Speaking for himself, Kantor says, ‘Dodd-Frank contained four provisions that are really important. The first simply prohibited pre-dispute arbitration agreements for any residential mortgage type. As a result, for mortgages, AmEx is irrelevant. Second, Congress gave the Consumer Financial Protection Bureau [CFPB] authority to limit or prohibit pre-dispute arbitral agreements for consumer finance products. The CFPB is in the data-gathering process now, and it might in the future end pre-dispute arbitration clauses in consumer finance products. Third and fourth, Congress gave authority to the SEC to decide whether or not to limit or prohibit pre-dispute arbitration clauses in agreements between broker-dealers and their customers and investment advisers and their customers. To date, the SEC hasn’t moved forward with that authority.’

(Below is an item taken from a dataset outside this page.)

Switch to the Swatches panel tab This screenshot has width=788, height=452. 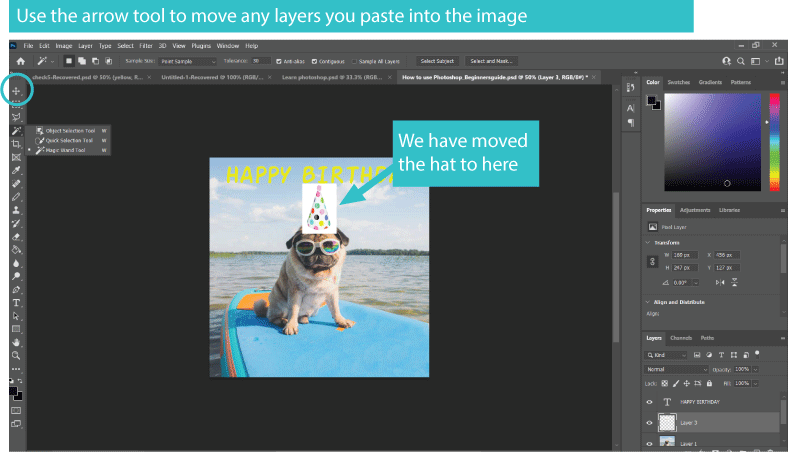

Until those regulators act (and their regulations survive any legal challenges brought), companies that wish to avoid class litigation through arbitration ‘should immediately add the class-action waiver,’ advises Robbins, because of the other arbitration decision the US Supreme Court issued recently, in the Oxford Health Plans vs Sutter case. ‘Short of that, a firm should at the very least make clear in the agreement that a court, and not an arbitrator, should decide the issue of whether the agreement authorizes class arbitration.’
That’s because the Oxford Health case stands for the proposition that an arbitrator can get the issue wrong, holding class arbitration authorized without explicit authorization language, and the courts will not disturb that holding.